Utterly Clueless: Cultural Policy San Francisco Style
Arlene Goldbard's comprehensive report on the situation facing the San Francisco Arts Commission's Cultural Equity Grants (CEG) program:
The city creates a special initiative to respond to residents’ deep desire for cultural equity, one small step toward equalizing access to resources. It is housed at the Arts Commission, along with many other programs and initiatives. This initiative supports artists and groups—mostly grounded in communities of color or other marginalized categories—who have not been able to obtain meaningful resources from mainstream sources. As the story unfolds, the host organism falls into disarray, rotting from the head. Supposedly objective (i.e., astoundingly under-informed and therefore unprepared) auditors are summoned to diagnose and recommend, but they are given a brief that covers only a few questions. Their recommendations are mostlly administrative and general, but they single out the special initiative for significant cuts.
I’m guessing the embedded racism of this story is invisible to the auditors, the tone of whose report suggests a touchingly naive belief in the objective, uninflected, universal applicability of its management philosophy and regulatory approach. No one has offered a better critique of the presumed neutrality of regulators than Anatole France:
The law, in its majestic equality, forbids the rich and the poor alike to sleep under bridges, to beg in the streets, and to steal bread.

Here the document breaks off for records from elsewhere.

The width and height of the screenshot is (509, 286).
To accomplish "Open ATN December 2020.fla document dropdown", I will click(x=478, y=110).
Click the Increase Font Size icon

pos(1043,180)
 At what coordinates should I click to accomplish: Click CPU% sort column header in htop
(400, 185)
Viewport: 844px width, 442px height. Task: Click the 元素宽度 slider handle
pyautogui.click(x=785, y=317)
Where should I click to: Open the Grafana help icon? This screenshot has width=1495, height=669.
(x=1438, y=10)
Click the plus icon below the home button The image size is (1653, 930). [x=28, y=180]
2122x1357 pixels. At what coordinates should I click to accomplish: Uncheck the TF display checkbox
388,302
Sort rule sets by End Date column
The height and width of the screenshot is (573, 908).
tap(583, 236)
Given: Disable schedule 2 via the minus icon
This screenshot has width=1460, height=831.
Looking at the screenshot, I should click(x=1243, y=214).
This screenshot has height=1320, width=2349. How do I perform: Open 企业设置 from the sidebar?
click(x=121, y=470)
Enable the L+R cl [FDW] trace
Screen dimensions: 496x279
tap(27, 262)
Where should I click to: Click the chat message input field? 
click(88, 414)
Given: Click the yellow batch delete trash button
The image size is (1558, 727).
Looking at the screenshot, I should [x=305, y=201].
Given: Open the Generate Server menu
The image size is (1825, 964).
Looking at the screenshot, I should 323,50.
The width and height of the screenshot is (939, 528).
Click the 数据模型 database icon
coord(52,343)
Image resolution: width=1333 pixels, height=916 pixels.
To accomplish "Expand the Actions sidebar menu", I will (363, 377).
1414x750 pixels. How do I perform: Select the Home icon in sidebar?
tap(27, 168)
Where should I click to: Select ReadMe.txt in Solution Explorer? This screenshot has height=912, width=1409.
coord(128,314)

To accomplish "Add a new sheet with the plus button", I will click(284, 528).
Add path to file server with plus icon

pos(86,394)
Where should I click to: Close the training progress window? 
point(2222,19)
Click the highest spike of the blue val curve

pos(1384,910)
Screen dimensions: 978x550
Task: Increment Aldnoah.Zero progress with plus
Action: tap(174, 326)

But the SFAC’s weak cultural competency is not invisible to countless artists in the San Francisco community, who are mobilizing to call attention to the audit and overturn its most damaging recommendations. Community meetings are scheduled, actions are being planned, and—if the circumstances that triggered it weren’t so deeply disappointing—I’d be happy to say a long-deferred public dialogue on essential questions of cultural policy is beginning to take shape.